In court, Proctor said he had no knowledge of two phone calls between Albert and ATF agent Brian Higgins that the defense called “odd” and possibly significant. The calls were made at 2:22 a.m. on Jan. 29, about four hours before O’Keefe was found dead.

Higgins said he did not remember the calls. Albert said a one-second call from his phone to Higgins was an oversight. He said he did not return a call back moments later that lasted 22 seconds. Proctor said he was unaware of the calls because investigators do not typically seize witnesses’ phones.

Chatting with his friends, Proctor said Read, whom he called a “nutcase” and called a slur, had “screwed” O’Keefe or hit her with her SUV, adding that “serious charges” would be brought against her.
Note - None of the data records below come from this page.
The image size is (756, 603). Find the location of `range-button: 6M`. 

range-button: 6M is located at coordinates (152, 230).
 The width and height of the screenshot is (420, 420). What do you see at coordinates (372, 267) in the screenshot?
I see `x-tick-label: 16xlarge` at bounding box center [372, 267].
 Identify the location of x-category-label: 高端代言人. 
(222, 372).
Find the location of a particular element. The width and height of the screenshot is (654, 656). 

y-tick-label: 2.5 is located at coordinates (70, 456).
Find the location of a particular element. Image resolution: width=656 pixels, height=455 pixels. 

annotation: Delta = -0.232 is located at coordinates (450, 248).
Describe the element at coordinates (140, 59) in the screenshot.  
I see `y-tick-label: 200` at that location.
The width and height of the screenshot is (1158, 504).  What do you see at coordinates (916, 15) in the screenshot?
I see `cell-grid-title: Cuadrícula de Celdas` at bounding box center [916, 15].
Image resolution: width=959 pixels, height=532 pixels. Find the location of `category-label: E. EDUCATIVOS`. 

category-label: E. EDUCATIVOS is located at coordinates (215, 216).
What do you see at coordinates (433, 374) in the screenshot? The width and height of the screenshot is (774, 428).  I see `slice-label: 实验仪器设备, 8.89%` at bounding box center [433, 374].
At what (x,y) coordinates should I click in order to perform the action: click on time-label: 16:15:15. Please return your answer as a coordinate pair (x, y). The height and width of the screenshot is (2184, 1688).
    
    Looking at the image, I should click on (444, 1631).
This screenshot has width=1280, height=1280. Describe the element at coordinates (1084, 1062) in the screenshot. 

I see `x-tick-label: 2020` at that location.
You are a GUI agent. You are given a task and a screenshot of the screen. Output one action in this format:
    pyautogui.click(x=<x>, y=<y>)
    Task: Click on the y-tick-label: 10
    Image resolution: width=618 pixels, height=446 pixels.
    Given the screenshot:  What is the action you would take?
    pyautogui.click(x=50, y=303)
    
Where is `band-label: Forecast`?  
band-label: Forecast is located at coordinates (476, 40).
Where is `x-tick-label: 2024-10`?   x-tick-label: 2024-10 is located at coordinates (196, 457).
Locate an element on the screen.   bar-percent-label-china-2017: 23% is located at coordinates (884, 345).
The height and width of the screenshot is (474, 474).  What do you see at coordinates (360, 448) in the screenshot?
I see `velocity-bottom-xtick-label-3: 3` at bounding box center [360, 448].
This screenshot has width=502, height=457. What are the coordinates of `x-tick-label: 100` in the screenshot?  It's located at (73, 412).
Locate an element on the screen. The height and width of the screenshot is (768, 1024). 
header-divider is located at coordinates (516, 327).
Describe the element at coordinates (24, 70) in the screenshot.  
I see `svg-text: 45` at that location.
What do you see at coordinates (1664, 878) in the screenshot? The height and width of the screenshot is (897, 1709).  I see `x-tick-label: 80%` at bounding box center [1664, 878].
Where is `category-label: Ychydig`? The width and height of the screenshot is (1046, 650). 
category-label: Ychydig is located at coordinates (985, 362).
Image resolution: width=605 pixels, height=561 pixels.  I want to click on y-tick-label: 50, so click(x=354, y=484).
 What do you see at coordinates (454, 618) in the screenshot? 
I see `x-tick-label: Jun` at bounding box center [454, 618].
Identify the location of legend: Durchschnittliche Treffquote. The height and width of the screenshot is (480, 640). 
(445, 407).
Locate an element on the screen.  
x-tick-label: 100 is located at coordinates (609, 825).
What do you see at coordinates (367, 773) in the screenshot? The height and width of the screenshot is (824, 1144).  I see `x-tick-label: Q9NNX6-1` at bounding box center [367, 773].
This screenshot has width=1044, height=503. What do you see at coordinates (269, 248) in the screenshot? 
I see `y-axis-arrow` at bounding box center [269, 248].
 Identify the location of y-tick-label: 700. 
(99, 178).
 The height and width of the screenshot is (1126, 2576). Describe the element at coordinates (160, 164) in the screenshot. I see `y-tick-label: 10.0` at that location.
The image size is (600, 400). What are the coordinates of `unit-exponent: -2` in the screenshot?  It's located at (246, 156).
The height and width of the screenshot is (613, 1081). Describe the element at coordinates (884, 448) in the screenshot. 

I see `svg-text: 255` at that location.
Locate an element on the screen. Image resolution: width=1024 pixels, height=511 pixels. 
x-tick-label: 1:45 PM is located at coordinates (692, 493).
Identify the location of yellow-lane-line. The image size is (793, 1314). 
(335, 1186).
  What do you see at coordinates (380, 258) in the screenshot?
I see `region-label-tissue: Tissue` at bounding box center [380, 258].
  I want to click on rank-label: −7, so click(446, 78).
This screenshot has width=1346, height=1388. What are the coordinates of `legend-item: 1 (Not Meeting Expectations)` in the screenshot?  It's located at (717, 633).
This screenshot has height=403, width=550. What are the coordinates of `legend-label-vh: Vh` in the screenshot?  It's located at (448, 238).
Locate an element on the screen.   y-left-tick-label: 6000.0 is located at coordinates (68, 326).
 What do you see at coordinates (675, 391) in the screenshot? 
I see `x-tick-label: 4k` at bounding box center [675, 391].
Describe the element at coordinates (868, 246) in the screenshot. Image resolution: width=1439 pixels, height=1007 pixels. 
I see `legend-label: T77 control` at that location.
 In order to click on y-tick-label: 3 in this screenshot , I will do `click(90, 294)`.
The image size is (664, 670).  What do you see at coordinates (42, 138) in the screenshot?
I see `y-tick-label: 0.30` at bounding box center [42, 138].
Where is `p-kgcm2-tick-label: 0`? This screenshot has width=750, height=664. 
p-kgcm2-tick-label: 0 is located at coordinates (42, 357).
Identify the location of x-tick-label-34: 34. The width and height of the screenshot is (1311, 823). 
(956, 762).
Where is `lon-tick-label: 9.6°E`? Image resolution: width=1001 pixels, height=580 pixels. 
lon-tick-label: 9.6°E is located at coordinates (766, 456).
When asked if he had closed the case before the full investigation, Proctor replied that even in those early morning hours he had compelling evidence that Read had struck O’Keefe with her vehicle.

Medwed said the revelations about Proctor’s investigation showed what he often observes in miscarriages of justice: a tendency among investigators to develop “tunnel vision,” or to resist pursuing possible evidence or information that does not fit their theory of what happened.

“The way we view the evidence is shaped by our expectations and our theory of the case,” he said. “It seems that the police developed a theory fairly early on that Karen Read committed the crime. As the case progressed, there may have been other lines of inquiry that they did not pursue.”